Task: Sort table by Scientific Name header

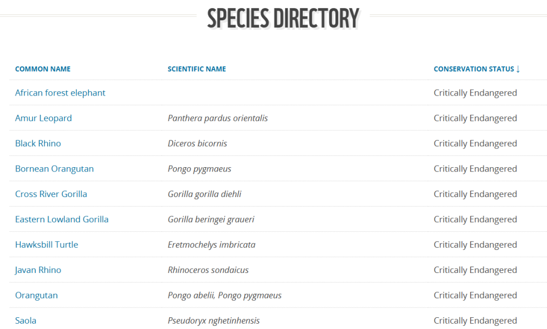Action: tap(197, 69)
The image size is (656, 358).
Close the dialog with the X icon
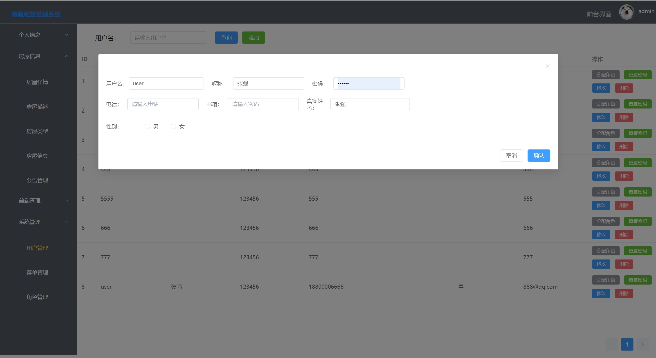click(x=547, y=66)
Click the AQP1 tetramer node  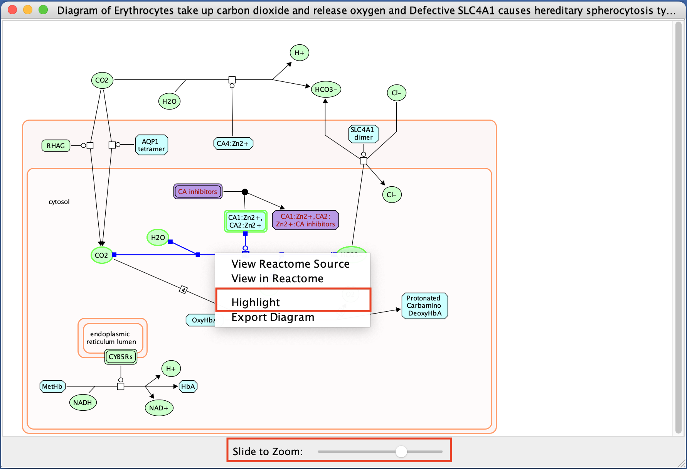[x=152, y=145]
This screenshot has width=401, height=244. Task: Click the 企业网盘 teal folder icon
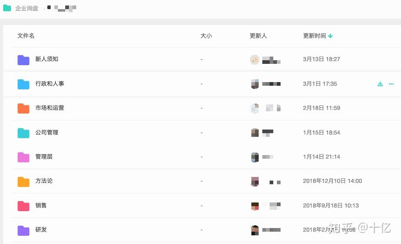tap(7, 8)
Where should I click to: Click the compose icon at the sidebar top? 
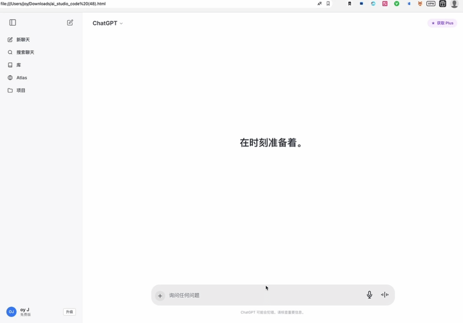(70, 22)
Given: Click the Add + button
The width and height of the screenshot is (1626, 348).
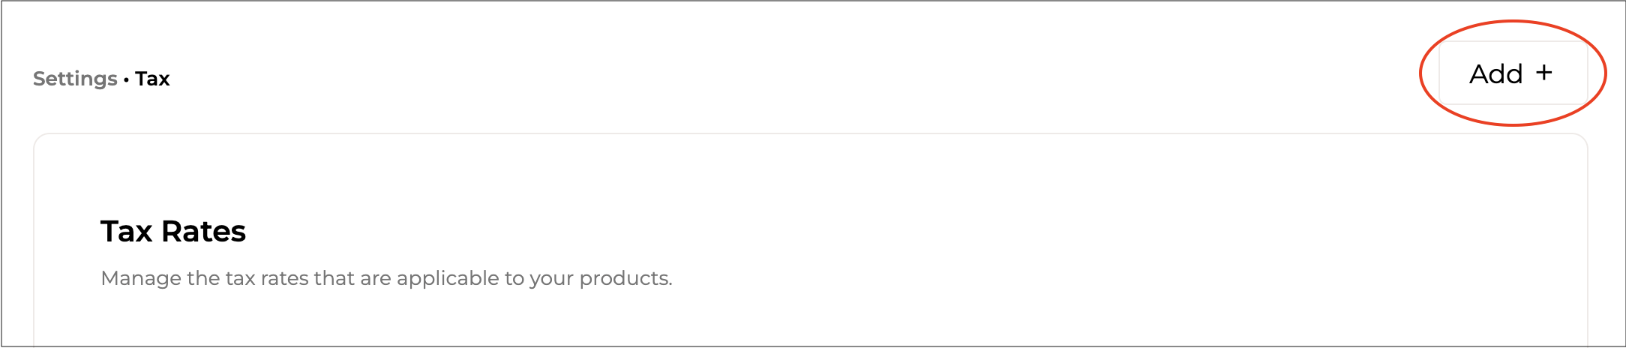Looking at the screenshot, I should click(1512, 74).
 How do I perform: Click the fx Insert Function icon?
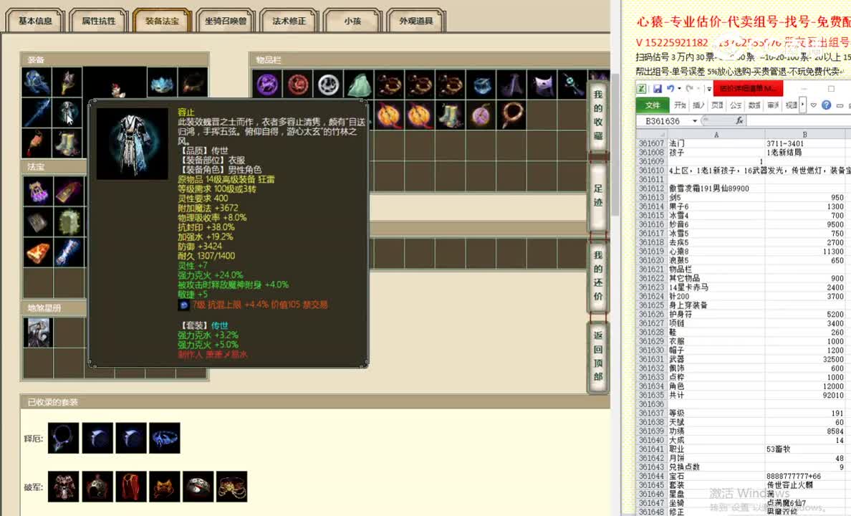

### Your task:
Pull out every line of the listing above that contains the string "icon". Case counts.

### Result below:
Close the dialog with the X icon
This screenshot has width=401, height=244. Task: Click the 企业网盘 teal folder icon
Where should I click to: Click the compose icon at the sidebar top? 
 How do I perform: Click the fx Insert Function icon?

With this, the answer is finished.